■ **Directions for this task**
Using the listing below, copy every line that mentions "yellow".

■ **Material for this task**

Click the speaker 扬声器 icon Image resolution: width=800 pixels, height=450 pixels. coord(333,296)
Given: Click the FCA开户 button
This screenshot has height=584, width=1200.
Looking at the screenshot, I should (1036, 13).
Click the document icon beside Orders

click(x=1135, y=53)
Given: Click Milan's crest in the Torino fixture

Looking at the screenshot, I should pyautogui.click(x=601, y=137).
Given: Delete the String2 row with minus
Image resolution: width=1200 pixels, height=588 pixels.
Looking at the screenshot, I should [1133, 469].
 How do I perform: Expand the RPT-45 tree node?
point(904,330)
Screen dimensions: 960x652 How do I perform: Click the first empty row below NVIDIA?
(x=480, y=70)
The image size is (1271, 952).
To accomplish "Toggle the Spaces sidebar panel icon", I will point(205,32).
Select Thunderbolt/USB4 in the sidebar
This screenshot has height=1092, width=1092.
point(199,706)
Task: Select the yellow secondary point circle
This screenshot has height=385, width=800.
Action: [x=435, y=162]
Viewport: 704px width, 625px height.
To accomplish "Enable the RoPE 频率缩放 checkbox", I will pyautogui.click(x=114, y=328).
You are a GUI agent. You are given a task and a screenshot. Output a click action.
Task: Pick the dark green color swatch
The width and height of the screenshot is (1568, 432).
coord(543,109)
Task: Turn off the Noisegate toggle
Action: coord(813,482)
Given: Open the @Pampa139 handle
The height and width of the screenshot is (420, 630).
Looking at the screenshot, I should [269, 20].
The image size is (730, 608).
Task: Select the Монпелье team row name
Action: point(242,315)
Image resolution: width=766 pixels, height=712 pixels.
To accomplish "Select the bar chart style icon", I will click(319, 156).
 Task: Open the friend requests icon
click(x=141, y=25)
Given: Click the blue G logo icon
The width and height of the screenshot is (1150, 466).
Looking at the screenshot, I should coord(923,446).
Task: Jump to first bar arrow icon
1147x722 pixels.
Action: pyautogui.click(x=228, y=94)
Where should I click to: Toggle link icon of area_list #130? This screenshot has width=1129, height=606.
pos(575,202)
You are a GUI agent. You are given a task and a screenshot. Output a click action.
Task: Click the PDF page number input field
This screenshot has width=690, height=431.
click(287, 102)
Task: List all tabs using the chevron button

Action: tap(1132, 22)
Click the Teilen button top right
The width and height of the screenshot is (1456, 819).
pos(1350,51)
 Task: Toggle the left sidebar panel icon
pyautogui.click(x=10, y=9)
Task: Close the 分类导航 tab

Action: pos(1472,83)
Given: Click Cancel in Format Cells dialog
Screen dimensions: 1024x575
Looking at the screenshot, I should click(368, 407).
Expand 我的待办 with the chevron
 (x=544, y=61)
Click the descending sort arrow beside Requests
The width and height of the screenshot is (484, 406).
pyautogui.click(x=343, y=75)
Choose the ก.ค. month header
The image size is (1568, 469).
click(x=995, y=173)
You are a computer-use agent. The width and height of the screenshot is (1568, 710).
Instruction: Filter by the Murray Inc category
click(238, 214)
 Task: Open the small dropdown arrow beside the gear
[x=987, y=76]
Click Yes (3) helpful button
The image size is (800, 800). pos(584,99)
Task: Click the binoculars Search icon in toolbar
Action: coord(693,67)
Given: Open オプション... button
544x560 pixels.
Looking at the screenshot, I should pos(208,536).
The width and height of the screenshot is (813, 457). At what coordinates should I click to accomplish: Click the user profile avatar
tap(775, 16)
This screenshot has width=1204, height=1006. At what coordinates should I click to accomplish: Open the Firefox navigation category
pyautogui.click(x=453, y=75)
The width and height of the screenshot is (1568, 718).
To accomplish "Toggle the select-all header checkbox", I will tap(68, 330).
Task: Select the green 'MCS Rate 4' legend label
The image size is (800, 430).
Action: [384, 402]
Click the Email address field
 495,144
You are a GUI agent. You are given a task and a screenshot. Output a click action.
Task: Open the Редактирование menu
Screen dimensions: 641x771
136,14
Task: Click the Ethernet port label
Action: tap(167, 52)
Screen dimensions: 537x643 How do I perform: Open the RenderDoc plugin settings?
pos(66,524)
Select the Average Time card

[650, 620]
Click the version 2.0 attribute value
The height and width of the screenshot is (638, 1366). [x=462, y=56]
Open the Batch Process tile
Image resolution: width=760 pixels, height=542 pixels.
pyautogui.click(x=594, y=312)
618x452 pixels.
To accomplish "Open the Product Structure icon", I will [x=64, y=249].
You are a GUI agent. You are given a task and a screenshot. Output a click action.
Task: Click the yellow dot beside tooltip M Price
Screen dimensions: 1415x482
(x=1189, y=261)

■ **Result for this task**
Task: Select the yellow secondary point circle
Task: Click the yellow dot beside tooltip M Price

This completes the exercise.